Work order: Please print nothing but the lines from the one containing "This screenshot has" to the final line below, exactly, and no pictures.

Start of Block

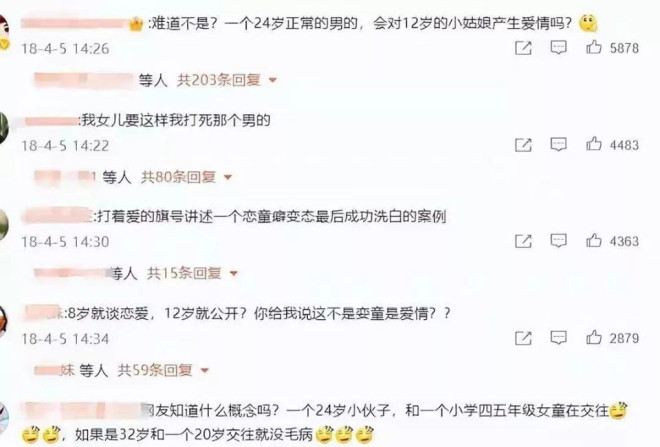
Task: Open the avatar of the 14:22 commenter
Action: pos(4,128)
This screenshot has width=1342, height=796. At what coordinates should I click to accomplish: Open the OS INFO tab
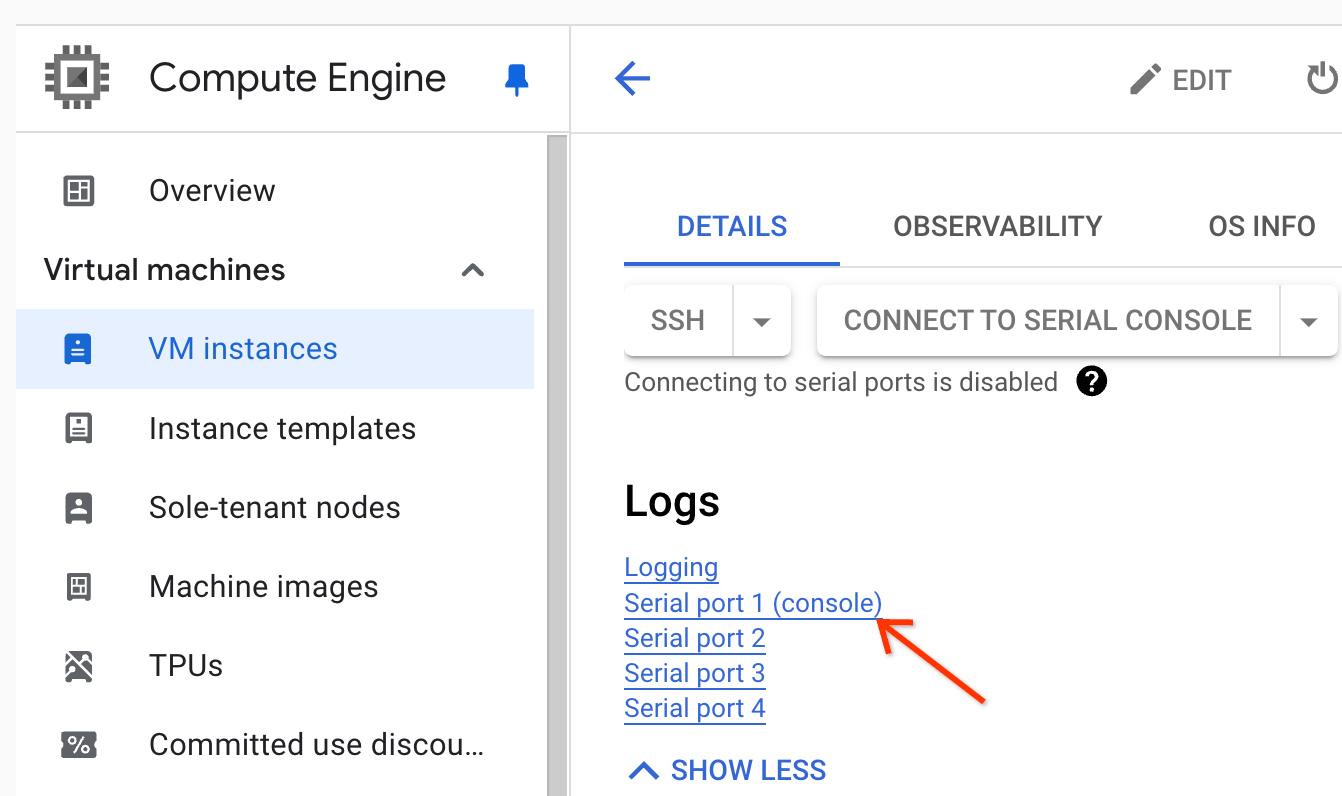(x=1261, y=226)
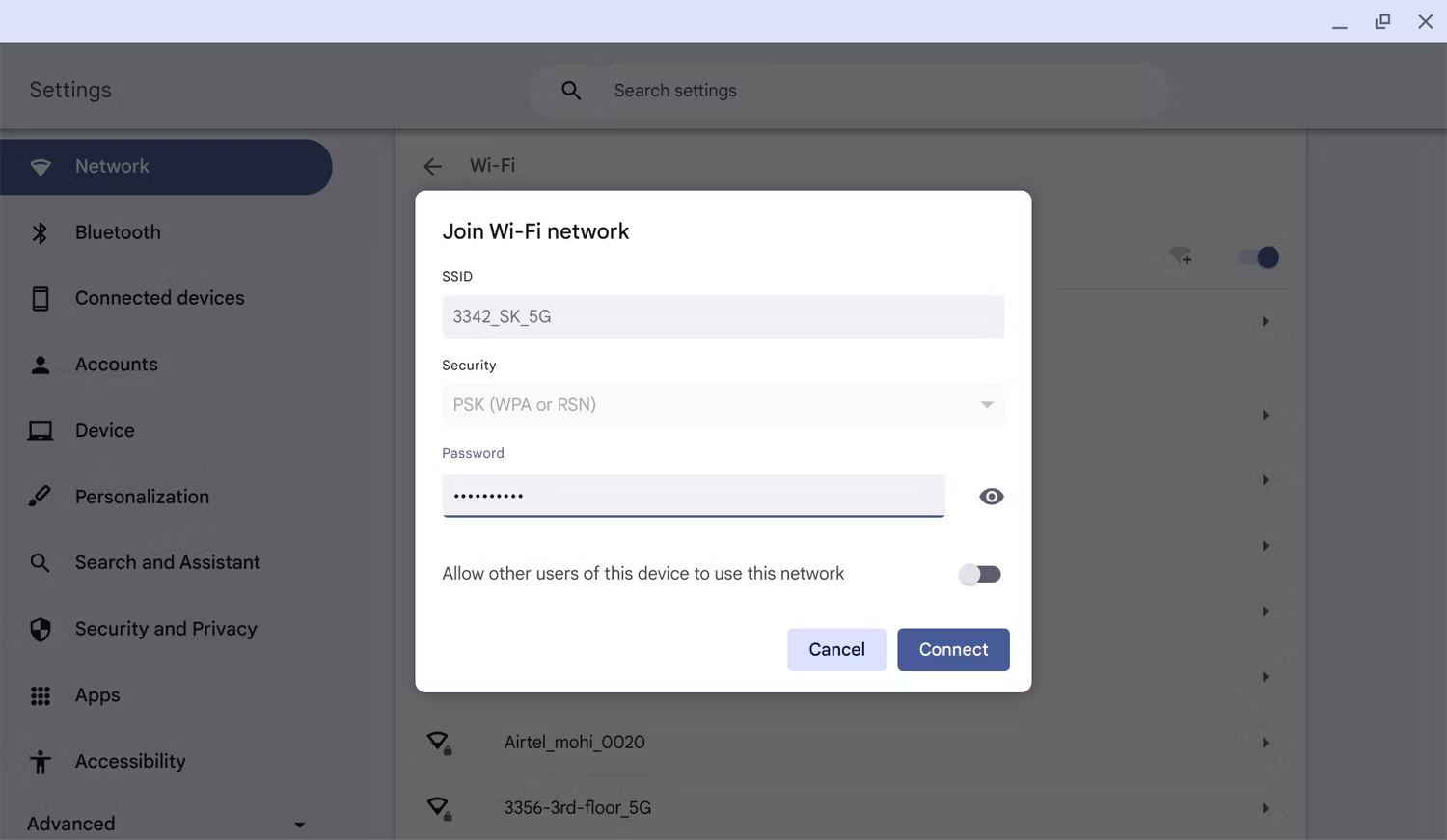
Task: Select the Accessibility icon in sidebar
Action: tap(40, 761)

End of Block

Solution for this task:
This screenshot has width=1342, height=796. At what coordinates should I click to accomplish: Open the OS INFO tab
(x=1261, y=226)
Task: Select the Accessibility icon in sidebar
Action: tap(40, 761)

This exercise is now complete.